Tesla è diventata molto brava a risparmiare, come ha rivelato durante la prima tappa di un tour di presentazione al pubblico del suo veicolo a guida autonoma presso uno degli store californiani a San Jose. A spiegare il lavoro svolto c'era l'ingegnere a capo del progetto, che ha affermato che il veicolo ha circa la metà dei pezzi rispetto a una Tesla Model 3.
Tutte le aree dove si è risparmiato
Partiamo dalle cose facili: due sedili al posto di cinque; niente volante; zero pedali. Ma il cambiamento ha ben altra portata: "Due sedili aprono molte opportunità dal punto di vista aerodinamico - ha dichiarato Eric, l'ingegnere che ha guidato la realizzazione del robotaxi -. Ci ha permesso di ridurre drasticamente il numero di parti della Cybercab. Metteremo sul mercato un'auto che ha circa la metà dei componenti della Model 3 di oggi".

Andando oltre all'assenza di volante, pedali e sedili posteriori (con le relative portiere), per ridurre al minimo i componenti sul robotaxi si è lavorato anche su dettagli più piccoli. Per esempio, la presenza di soli tre interruttori fisici: due sulla console centrale, il cui scopo dovrebbe essere l'azionamento dei finestrini o l'apertura delle porte, e uno per la luce interna.
Il tetto, poi, è in metallo e non in vetro. Costa meno, a detta di molti ha un'insonorizzazione migliore, ed è più facile da smaltire e recuperare una volta che il veicolo giunge a fine vita. Non è un dettaglio da poco, visto che Tesla, con il metodo "unboxing", sta lavorando su ogni dettaglio per rendere la produzione più efficiente.
Tesla ha anche risparmiato molto a livello di carrozzeria. Secondo un utente di X che ha partecipato all'evento di presentazione del veicolo, il Cybercab avrebbe solo 80 parti esterne; una Model Y arriva a 200. Inoltre, il robotaxi ha la ricarica wireless: altra semplificazione dettata dalla presenza di meno componenti.

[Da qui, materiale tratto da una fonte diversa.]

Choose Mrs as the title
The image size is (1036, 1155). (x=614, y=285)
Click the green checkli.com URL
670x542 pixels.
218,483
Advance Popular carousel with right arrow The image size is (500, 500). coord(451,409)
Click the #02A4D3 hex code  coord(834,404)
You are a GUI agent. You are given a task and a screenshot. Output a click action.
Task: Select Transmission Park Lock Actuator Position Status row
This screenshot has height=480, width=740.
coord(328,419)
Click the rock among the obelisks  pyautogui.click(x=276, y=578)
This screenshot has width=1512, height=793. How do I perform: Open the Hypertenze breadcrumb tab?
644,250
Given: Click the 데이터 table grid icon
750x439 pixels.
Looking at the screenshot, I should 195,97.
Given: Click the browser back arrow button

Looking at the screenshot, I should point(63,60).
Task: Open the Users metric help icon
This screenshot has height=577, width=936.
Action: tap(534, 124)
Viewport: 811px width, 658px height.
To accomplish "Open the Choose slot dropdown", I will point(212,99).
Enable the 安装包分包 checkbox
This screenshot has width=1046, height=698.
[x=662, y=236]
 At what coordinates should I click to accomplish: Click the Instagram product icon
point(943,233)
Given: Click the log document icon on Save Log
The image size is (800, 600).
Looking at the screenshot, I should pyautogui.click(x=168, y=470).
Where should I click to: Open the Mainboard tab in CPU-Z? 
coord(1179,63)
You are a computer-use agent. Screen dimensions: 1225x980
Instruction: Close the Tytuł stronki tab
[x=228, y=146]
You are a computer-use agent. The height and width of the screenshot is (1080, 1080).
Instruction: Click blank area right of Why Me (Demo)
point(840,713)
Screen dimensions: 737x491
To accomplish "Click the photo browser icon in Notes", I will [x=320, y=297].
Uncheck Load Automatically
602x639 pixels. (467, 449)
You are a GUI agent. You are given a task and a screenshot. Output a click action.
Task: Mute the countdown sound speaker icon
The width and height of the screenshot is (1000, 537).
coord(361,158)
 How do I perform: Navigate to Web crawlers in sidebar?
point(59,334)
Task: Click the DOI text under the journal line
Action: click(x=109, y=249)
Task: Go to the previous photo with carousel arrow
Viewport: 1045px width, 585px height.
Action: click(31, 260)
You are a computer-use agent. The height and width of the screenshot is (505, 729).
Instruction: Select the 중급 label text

Il Tesla Cybercab in azione
Meno pezzi significa anche meno manutenzione
"Questo veicolo è destinato ad avere un'efficienza estrema e lavoriamo sodo per ottenerla - ha continuato l'ingegnere di Tesla -. L'efficienza non si basa solo sul consumo energetico, ma anche sul concetto di semplicità. Le cose semplici rendono una vettura anche più affidabile e più conveniente alla voce assistenza e manutenzione". Sono tutti vantaggi legati all'assenza di componenti.
Con il progetto del Cybercab, insomma, Tesla sta davvero mettendo in mostra il suo know-how produttivo e ingegneristico. Il robotaxi di Elon Musk e soci è un vanto non solo per la tecnologia di assistenza alla guida, ma anche per l'ingegnosità della progettazione, che consente di tenere il prezzo finale sotto i 30.000 dollari.
Naturalmente, tutto questo è inutile se Tesla non riesce a risolvere il problema del Full-Self Driving. Sebbene l'ultima versione abbia apportato alcuni importanti progressi, non è ancora perfetta. Se vuole rispettare l'ambizioso calendario di rilascio del robotaxi, previsto per il 2026, la Casa deve correre. E deve sperare che i Governi facciamo altrettanto dal punto di vista normativo. Musk afferma che la guida completamente autonoma è alle porte dal 2016. Vedremo se a distanza di 10 anni avrà effettivamente ragione.